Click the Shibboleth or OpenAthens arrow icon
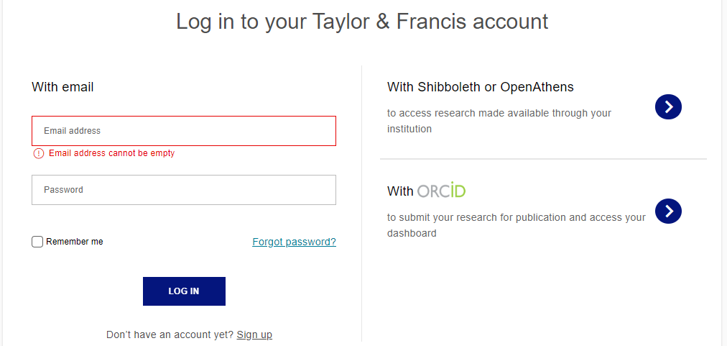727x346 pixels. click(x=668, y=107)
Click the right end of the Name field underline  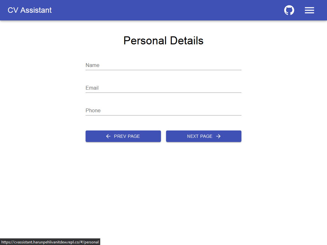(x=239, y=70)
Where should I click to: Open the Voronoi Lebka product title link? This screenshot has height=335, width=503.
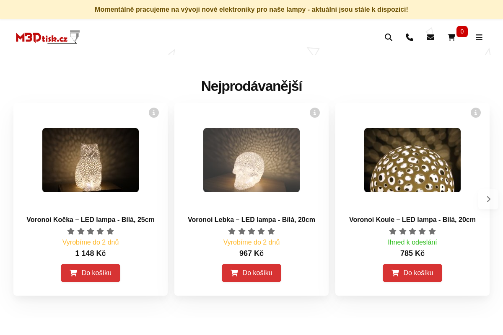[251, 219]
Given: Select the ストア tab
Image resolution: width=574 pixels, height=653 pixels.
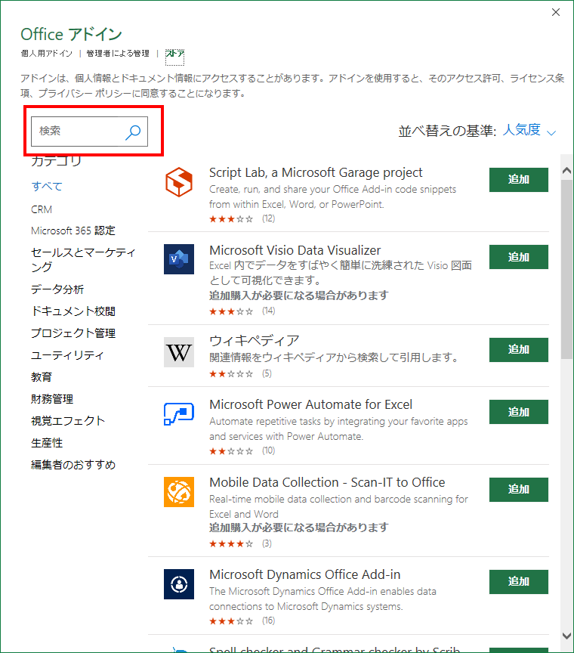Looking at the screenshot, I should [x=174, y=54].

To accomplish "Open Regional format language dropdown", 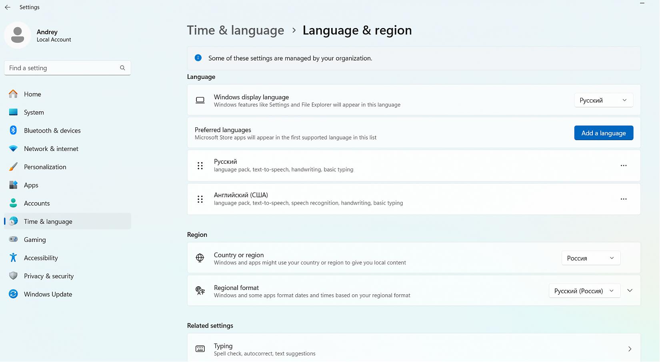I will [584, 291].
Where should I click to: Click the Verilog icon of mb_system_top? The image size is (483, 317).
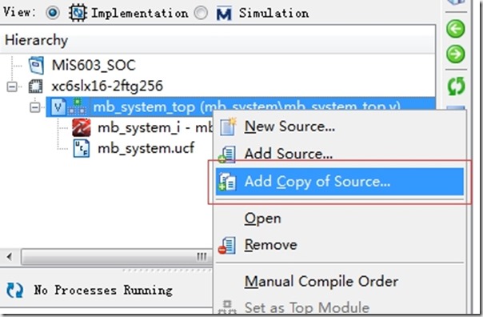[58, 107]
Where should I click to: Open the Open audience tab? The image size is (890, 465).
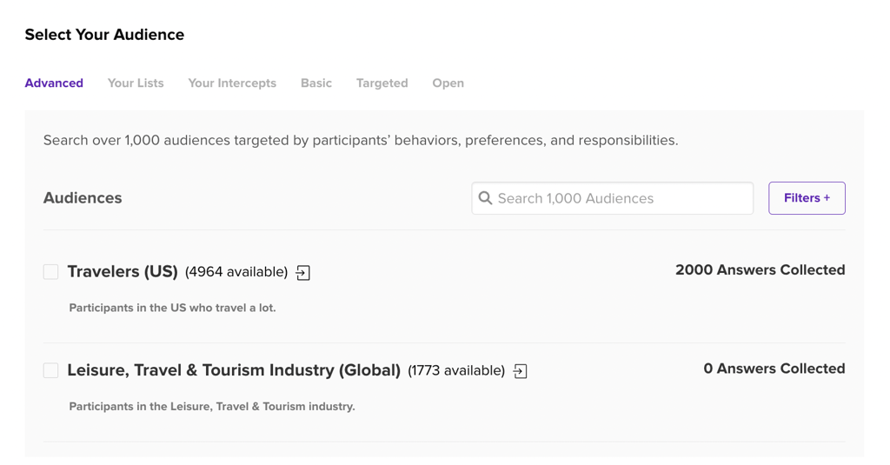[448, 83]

--

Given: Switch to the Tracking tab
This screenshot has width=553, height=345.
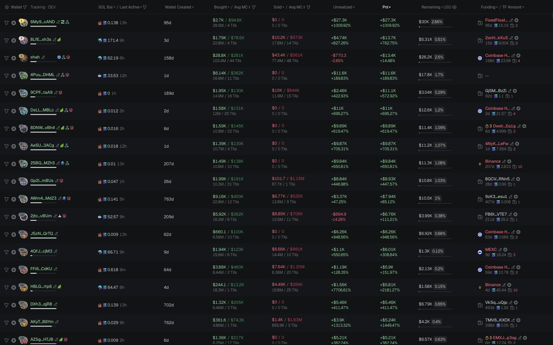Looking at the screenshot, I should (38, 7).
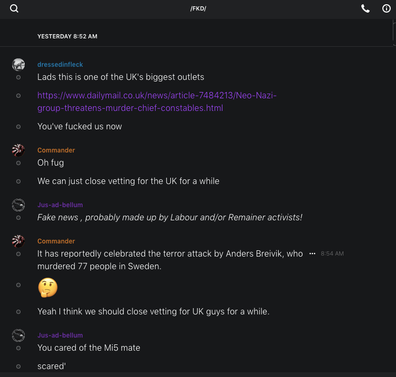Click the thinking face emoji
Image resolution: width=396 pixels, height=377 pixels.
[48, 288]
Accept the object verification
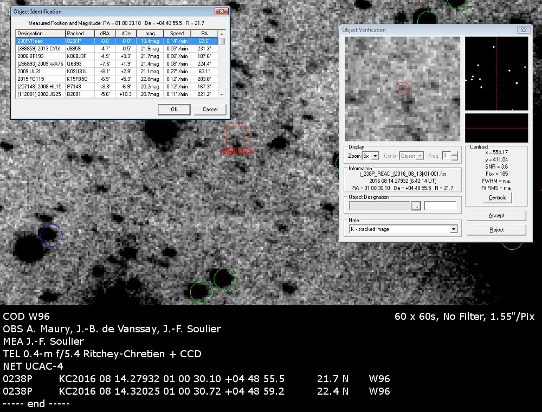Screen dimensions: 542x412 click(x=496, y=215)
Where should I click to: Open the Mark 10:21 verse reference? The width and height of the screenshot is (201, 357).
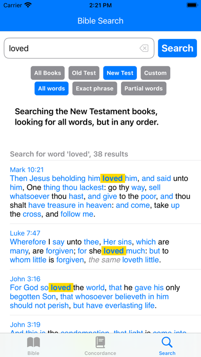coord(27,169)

* * *

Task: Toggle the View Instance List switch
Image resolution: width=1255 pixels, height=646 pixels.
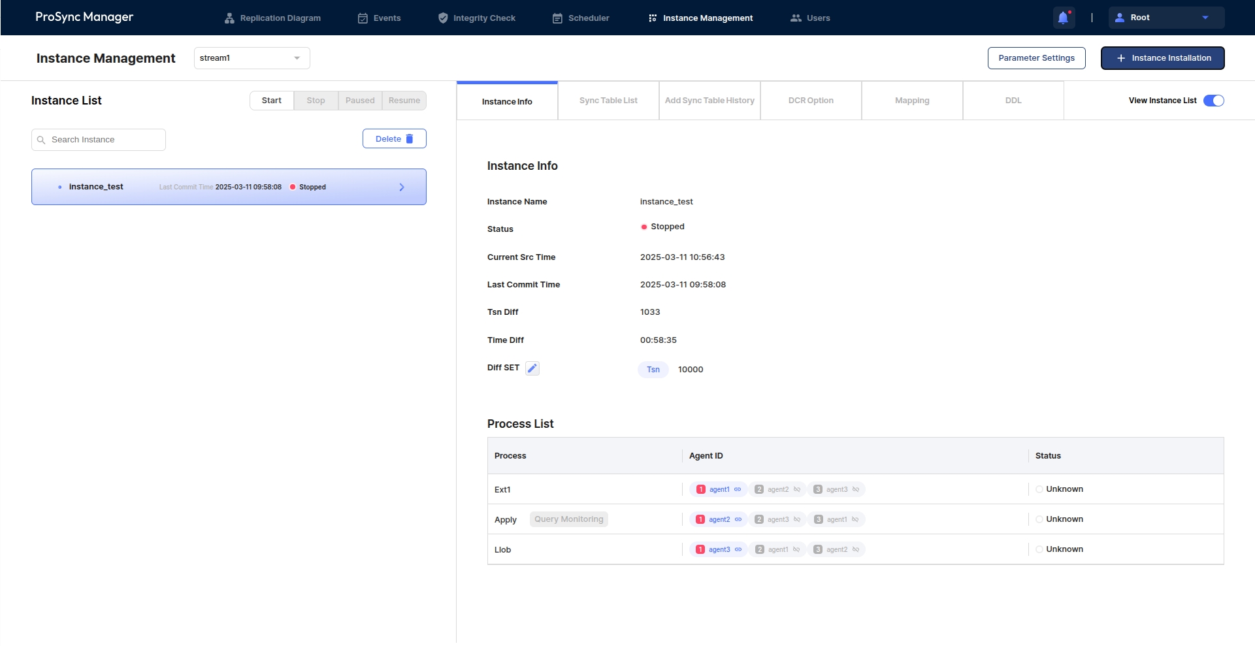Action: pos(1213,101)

#### [TASK OBJECTIVE]
Arrange the lines above as a Markdown table with the columns Row and Text, starting with the line that contains "Where should I click to: Open the Voronoi" and continuing through the line that contains "Looking at the screenshot, I should [x=174, y=54].", with both of those lines included. Omit blank lines, and leave the pictures out of the table.

#### [COMPLETE ANSWER]
| Row | Text |
|---|---|
| 1 | Where should I click to: Open the Voronoi Lebka product title link? This screenshot has height=335, width=503. |
| 2 | [251, 219] |
| 3 | Given: Select the ストア tab |
| 4 | Image resolution: width=574 pixels, height=653 pixels. |
| 5 | Looking at the screenshot, I should [x=174, y=54]. |